Notepad++ and Notepad are two text editors (or notetaking software) that let you create, open, and edit text files on your computer. Both are free, though there are two versions of Notepad++ – one that you can use completely free and another with features designed for programmers or advanced users that costs a few dollars. This article looks at the differences between the two so you can choose which one will be best suited to your needs.
What is Notepad?
Every time you open a file in notepad, you’re given an empty page with nothing but a few default settings. The most common options include syntax highlighting and line numbers. If you’re using it to work on a large or intricate document, these few features may not be enough to get your job done. But if you’re simply working on one-off documents or taking notes for yourself, then it’s good enough.
What is Notepad++?
Anyone who’s written code knows how important it is to have a good text editor—otherwise, it can be like writing in the sand. Unless you want to go with something super basic, like notepad (or its siblings) on Windows or TextEdit on Mac, you need something a little more powerful—and that’s where Notepad++ comes in.
Differences between Notepad and Notepad++
- Notepad is a simple text editor that allows users to write and edit plain-text files.
- Notepad++ is a free cross-platform text editor developed by Notepad++ Development Team.
- Both are text editors but they have different features.
- Notepad is a basic text editor while Notepad++ has many advanced features like syntax highlighting, code folding, etc.
- Notepad can only open text files while Notepad++ can open any type of file including images, videos, audio, etc.
- Notepad is a single-user application whereas Notepad++ is a multi-user application.
1. Open Source: Notepad vs Notepad++
The notepad program that comes with Windows is a stripped-down version of a text editor called Notepad. notepad was created by Microsoft, but it wasn’t very popular. Many programmers preferred to use another text editor called Notepad, which came as part of an open-source project called C-Dilla.

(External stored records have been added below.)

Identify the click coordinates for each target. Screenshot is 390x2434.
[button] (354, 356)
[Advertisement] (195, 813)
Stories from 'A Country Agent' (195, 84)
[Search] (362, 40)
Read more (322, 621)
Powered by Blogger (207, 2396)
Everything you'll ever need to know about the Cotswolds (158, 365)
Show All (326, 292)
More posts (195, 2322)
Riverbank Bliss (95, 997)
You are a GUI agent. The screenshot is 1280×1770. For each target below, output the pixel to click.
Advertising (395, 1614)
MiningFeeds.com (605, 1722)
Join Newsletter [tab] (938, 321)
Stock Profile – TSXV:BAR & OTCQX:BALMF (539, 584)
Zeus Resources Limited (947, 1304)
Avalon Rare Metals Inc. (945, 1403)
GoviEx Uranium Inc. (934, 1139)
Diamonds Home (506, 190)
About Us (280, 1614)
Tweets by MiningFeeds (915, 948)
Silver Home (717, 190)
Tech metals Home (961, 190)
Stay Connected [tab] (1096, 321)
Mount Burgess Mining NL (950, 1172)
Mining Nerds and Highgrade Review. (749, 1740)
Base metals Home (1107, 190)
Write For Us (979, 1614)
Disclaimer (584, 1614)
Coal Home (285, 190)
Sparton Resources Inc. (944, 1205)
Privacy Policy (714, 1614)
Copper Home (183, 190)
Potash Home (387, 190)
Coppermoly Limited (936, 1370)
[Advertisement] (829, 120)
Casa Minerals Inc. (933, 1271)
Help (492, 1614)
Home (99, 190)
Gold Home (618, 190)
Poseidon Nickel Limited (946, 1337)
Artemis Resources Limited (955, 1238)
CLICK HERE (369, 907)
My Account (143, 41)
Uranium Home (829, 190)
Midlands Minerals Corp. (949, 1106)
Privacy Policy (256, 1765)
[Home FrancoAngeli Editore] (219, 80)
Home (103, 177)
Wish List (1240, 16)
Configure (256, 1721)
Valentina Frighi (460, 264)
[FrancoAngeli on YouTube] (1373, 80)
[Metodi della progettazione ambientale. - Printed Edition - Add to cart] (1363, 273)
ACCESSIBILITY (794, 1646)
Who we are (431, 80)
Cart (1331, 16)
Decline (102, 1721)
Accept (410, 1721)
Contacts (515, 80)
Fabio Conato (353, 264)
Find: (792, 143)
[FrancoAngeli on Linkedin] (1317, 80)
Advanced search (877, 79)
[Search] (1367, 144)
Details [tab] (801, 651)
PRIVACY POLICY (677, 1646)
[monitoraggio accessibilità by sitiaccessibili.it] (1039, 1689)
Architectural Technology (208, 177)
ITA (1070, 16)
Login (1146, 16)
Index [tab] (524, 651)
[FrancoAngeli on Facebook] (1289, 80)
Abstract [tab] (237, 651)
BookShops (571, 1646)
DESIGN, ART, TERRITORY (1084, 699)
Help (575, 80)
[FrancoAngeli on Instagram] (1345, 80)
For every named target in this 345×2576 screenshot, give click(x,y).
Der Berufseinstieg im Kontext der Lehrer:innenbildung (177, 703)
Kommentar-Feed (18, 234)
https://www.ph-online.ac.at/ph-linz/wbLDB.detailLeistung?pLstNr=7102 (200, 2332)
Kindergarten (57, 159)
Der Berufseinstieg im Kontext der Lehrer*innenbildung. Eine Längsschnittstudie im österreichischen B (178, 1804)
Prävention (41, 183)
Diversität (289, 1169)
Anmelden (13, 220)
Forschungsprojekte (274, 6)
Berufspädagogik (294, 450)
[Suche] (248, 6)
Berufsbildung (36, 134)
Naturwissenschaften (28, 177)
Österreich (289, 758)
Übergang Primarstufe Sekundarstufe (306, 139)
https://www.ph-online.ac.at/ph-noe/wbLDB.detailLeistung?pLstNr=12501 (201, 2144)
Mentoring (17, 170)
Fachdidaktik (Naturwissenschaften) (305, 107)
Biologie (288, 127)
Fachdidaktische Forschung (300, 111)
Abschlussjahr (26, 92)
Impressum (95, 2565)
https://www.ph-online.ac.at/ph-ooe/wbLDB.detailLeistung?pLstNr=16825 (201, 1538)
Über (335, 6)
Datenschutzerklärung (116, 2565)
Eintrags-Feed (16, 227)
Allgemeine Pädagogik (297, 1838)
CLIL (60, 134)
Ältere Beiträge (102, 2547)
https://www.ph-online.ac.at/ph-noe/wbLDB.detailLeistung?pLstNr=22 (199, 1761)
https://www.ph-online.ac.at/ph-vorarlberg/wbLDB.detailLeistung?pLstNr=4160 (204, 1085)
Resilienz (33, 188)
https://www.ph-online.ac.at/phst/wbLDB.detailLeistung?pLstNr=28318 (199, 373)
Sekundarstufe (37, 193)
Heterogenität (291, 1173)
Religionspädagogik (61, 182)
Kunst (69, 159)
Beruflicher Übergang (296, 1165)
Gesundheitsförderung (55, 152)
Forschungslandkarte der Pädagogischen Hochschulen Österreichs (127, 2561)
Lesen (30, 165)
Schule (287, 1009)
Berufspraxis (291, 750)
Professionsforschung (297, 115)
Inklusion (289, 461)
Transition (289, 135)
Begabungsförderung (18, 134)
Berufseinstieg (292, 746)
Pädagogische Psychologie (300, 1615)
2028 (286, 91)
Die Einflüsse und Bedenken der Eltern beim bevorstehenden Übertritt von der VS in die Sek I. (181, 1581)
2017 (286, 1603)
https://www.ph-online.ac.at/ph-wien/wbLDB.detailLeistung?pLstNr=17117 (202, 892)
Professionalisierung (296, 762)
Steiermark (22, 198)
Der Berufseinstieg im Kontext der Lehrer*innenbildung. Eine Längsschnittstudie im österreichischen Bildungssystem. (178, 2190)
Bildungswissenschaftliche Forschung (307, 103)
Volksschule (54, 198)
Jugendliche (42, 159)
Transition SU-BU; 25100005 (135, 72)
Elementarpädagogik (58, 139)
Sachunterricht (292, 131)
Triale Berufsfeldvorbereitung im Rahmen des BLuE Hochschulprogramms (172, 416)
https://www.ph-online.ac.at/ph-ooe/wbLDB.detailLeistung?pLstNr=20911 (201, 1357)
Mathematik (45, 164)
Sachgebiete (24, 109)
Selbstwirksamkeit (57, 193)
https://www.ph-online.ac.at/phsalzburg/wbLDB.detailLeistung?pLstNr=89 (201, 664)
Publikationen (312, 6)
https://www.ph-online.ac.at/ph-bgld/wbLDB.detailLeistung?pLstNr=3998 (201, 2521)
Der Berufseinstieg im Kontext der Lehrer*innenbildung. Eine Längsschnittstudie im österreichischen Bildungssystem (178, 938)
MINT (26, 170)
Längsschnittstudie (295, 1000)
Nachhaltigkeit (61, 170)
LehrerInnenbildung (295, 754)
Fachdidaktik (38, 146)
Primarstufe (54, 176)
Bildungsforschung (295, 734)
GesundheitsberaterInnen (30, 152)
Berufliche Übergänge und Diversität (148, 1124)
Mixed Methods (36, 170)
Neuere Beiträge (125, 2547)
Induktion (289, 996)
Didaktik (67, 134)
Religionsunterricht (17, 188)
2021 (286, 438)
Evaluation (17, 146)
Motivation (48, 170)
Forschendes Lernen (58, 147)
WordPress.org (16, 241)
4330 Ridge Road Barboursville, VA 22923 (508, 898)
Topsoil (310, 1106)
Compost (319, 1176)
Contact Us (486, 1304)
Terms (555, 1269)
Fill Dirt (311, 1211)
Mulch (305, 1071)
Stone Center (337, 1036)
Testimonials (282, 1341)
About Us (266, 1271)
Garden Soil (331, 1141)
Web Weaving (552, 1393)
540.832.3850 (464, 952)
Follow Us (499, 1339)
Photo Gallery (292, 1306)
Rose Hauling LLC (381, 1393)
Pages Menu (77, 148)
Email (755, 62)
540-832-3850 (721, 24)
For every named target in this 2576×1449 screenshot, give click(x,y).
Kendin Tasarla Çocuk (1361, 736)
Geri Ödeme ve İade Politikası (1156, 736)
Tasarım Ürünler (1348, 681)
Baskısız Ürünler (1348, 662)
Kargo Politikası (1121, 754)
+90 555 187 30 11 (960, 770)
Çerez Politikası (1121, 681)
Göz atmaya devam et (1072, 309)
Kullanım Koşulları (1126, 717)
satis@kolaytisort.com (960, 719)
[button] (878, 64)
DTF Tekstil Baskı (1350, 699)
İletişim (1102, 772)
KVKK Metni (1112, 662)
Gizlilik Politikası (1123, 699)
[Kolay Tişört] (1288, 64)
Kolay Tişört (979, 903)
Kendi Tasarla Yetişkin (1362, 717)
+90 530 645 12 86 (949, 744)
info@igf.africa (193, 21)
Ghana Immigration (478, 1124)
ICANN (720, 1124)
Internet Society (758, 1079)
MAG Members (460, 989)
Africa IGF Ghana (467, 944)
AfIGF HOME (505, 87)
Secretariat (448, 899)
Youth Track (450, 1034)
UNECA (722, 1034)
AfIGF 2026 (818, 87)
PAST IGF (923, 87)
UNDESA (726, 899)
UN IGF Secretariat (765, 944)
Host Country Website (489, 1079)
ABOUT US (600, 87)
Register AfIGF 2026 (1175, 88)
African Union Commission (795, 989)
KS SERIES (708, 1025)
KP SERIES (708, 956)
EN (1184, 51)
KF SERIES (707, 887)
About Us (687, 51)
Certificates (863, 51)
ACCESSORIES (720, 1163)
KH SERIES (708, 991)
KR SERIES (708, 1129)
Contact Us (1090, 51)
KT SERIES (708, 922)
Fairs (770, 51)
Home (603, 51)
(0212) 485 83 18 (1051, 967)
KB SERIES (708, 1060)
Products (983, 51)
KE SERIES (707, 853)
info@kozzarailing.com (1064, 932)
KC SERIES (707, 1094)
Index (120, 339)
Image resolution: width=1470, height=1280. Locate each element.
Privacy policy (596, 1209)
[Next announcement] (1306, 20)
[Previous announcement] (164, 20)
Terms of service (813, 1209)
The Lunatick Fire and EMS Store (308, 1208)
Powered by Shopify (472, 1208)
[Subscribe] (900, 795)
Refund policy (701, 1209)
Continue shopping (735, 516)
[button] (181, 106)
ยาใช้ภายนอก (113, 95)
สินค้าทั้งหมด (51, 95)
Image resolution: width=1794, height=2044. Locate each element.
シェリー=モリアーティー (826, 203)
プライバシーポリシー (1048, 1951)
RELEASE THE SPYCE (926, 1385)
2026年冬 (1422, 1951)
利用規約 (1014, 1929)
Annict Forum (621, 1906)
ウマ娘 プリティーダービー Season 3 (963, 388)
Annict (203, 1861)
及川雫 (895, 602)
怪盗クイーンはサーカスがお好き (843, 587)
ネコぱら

2. Single Window Interface: Notepad vs Notepad++
The primary benefit of a single-window interface is simplicity. For example, imagine that you have five documents open in Word 2010. To find a particular document, you have to scan through your other four open windows to locate it. With Notepad, you can see all of your files at once, making it much easier to find what you’re looking for.
3. Extended Features: Notepad vs Notepad++
The appeal of Notepad++ stems from its extended features. These range from syntax highlighting to tabbed editing, FTP, macro recording, auto-completion, and even multi-line matching. The developers also provide a custom API that can be integrated into other programs—anyone who wants to integrate features like these will find plenty of help in exploring that API.
4. Coding Languages: Notepad vs Notepad++
The two most common coding languages used today are HTML and CSS. These languages aren’t difficult to learn but can be overwhelming if you are a beginner. In contrast, C is a simple programming language that will allow you to write simple code quickly. Beginners may find it more manageable than other languages because it doesn’t require as much planning.
5. Syntax Highlighting and Autocomplete: Notepad vs Notepad++
One of Notepad++’s main selling points is that it includes syntax highlighting, a feature that not only makes code more readable but also helps to prevent syntax errors. As for autocomplete, well, if you’ve ever used one of those omnipotent text editors I mentioned above, you know what I mean. Having your tools do all the heavy lifting for you can seriously speed up your workflow.
6. Keyboard Shortcuts: Notepad vs Notepad++
A keyboard shortcut is a combination of keystrokes on a computer that triggers a specific command. Keyboard shortcuts can save you time, but many programmers find them hard to learn, especially if they’re not using a program every day. Check out these must-know shortcuts for common programs, such as Microsoft Word and Adobe Photoshop. Then, look into your programs—you might be surprised by how many shortcuts are available to you!
7. Plugins: Notepad vs Notepad++
There are a host of plugins to choose from with Notepad++, including syntax highlighting, code snippets, and macros. Plugins can be added via download or by manually typing them in (if they’re written as text files). Plugins are also available for advanced coding languages like Java. With Notepad, you don’t have to worry about downloading any plugins; it doesn’t support them. However, if you use a lot of different file types that require different features and functionality, it may not be for you.
8. Free: Notepad vs Notepad++
Microsoft’s notepad app comes free with every installation of Windows, but it also has a useful cousin called Notepad++. Like Microsoft’s offering, it is an open-source, lightweight text editor that you can use to create notes or edit code. Unlike its more basic cousin, though, it comes packed with features like multi-line editing and code highlighting in dozens of languages.
While both products are helpful, they serve different purposes. For basic note-taking and coding, Microsoft Notepad should suffice; if you’re a programmer or need more functionality for your daily notes, you may want to switch to Notepad++. While it can take some time to get used to its features, in most cases it will be well worth your time. You won’t regret switching!